◆ **Description of the task**
From the first line to the last, return the data exactly as it stands.

#### Dataset content ####

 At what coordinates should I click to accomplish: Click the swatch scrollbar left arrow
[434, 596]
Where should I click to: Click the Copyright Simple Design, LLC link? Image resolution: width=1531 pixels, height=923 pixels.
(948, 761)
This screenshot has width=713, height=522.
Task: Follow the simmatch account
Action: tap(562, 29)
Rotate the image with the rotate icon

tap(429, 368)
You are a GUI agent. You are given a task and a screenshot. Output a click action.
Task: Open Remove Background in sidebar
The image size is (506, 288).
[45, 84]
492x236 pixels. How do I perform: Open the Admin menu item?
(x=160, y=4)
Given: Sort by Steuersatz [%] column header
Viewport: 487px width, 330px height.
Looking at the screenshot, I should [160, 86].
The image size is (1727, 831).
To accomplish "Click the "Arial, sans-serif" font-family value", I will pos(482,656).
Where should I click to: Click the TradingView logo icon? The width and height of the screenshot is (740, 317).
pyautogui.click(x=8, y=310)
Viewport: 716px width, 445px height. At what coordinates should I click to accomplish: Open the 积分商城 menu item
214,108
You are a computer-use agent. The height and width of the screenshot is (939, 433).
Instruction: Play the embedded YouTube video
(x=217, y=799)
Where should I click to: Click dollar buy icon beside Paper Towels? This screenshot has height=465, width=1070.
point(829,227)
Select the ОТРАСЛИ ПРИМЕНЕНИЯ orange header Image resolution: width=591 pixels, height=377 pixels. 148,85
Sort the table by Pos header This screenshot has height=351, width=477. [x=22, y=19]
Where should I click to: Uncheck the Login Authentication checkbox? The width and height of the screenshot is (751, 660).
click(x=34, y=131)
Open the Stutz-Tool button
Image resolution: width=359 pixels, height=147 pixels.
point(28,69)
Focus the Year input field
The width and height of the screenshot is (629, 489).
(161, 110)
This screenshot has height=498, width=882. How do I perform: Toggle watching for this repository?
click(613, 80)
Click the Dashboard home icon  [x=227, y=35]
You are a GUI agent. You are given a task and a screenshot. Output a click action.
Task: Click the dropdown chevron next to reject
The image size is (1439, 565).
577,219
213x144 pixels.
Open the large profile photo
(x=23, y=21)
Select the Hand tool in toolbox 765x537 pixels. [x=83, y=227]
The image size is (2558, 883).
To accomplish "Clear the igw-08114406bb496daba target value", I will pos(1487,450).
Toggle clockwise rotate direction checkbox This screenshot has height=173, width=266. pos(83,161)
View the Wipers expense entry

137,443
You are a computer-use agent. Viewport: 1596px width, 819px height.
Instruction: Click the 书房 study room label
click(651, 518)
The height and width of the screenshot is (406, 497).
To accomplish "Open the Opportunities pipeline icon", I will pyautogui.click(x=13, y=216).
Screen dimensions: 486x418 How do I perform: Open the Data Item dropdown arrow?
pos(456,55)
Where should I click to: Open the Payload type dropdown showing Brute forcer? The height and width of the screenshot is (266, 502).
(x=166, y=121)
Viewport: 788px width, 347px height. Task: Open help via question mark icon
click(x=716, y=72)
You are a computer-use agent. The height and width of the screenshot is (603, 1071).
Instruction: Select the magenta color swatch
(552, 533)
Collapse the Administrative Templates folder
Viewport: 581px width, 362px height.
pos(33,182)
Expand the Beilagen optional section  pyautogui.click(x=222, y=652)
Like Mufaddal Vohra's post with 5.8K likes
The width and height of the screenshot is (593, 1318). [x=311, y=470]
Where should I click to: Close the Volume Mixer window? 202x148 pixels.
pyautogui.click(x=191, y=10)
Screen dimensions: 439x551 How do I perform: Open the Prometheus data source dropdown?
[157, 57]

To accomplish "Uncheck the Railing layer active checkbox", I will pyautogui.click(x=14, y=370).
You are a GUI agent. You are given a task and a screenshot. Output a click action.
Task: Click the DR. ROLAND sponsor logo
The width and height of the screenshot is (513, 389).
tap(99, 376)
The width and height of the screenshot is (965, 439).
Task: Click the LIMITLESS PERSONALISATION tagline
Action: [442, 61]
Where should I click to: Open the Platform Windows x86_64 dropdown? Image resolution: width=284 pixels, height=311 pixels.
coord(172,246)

####

◆ **Answer for this exercise**
 At what coordinates should I click to accomplish: Click the swatch scrollbar left arrow
[434, 596]
Where should I click to: Click the Copyright Simple Design, LLC link? Image resolution: width=1531 pixels, height=923 pixels.
(948, 761)
This screenshot has width=713, height=522.
Task: Follow the simmatch account
Action: tap(562, 29)
Rotate the image with the rotate icon

tap(429, 368)
You are a GUI agent. You are given a task and a screenshot. Output a click action.
Task: Open Remove Background in sidebar
The image size is (506, 288).
[45, 84]
492x236 pixels. How do I perform: Open the Admin menu item?
(x=160, y=4)
Given: Sort by Steuersatz [%] column header
Viewport: 487px width, 330px height.
Looking at the screenshot, I should [160, 86].
The image size is (1727, 831).
To accomplish "Click the "Arial, sans-serif" font-family value", I will pos(482,656).
Where should I click to: Click the TradingView logo icon? The width and height of the screenshot is (740, 317).
pyautogui.click(x=8, y=310)
Viewport: 716px width, 445px height. At what coordinates should I click to accomplish: Open the 积分商城 menu item
214,108
You are a computer-use agent. The height and width of the screenshot is (939, 433).
Instruction: Play the embedded YouTube video
(x=217, y=799)
Where should I click to: Click dollar buy icon beside Paper Towels? This screenshot has height=465, width=1070.
point(829,227)
Select the ОТРАСЛИ ПРИМЕНЕНИЯ orange header Image resolution: width=591 pixels, height=377 pixels. 148,85
Sort the table by Pos header This screenshot has height=351, width=477. [x=22, y=19]
Where should I click to: Uncheck the Login Authentication checkbox? The width and height of the screenshot is (751, 660).
click(x=34, y=131)
Open the Stutz-Tool button
Image resolution: width=359 pixels, height=147 pixels.
point(28,69)
Focus the Year input field
The width and height of the screenshot is (629, 489).
(161, 110)
This screenshot has height=498, width=882. How do I perform: Toggle watching for this repository?
click(613, 80)
Click the Dashboard home icon  [x=227, y=35]
You are a GUI agent. You are given a task and a screenshot. Output a click action.
Task: Click the dropdown chevron next to reject
The image size is (1439, 565).
577,219
213x144 pixels.
Open the large profile photo
(x=23, y=21)
Select the Hand tool in toolbox 765x537 pixels. [x=83, y=227]
The image size is (2558, 883).
To accomplish "Clear the igw-08114406bb496daba target value", I will pos(1487,450).
Toggle clockwise rotate direction checkbox This screenshot has height=173, width=266. pos(83,161)
View the Wipers expense entry

137,443
You are a computer-use agent. Viewport: 1596px width, 819px height.
Instruction: Click the 书房 study room label
click(651, 518)
The height and width of the screenshot is (406, 497).
To accomplish "Open the Opportunities pipeline icon", I will pyautogui.click(x=13, y=216).
Screen dimensions: 486x418 How do I perform: Open the Data Item dropdown arrow?
pos(456,55)
Where should I click to: Open the Payload type dropdown showing Brute forcer? The height and width of the screenshot is (266, 502).
(x=166, y=121)
Viewport: 788px width, 347px height. Task: Open help via question mark icon
click(x=716, y=72)
You are a computer-use agent. The height and width of the screenshot is (603, 1071).
Instruction: Select the magenta color swatch
(552, 533)
Collapse the Administrative Templates folder
Viewport: 581px width, 362px height.
pos(33,182)
Expand the Beilagen optional section  pyautogui.click(x=222, y=652)
Like Mufaddal Vohra's post with 5.8K likes
The width and height of the screenshot is (593, 1318). [x=311, y=470]
Where should I click to: Close the Volume Mixer window? 202x148 pixels.
pyautogui.click(x=191, y=10)
Screen dimensions: 439x551 How do I perform: Open the Prometheus data source dropdown?
[157, 57]

To accomplish "Uncheck the Railing layer active checkbox", I will pyautogui.click(x=14, y=370).
You are a GUI agent. You are given a task and a screenshot. Output a click action.
Task: Click the DR. ROLAND sponsor logo
The width and height of the screenshot is (513, 389).
tap(99, 376)
The width and height of the screenshot is (965, 439).
Task: Click the LIMITLESS PERSONALISATION tagline
Action: [442, 61]
Where should I click to: Open the Platform Windows x86_64 dropdown? Image resolution: width=284 pixels, height=311 pixels.
coord(172,246)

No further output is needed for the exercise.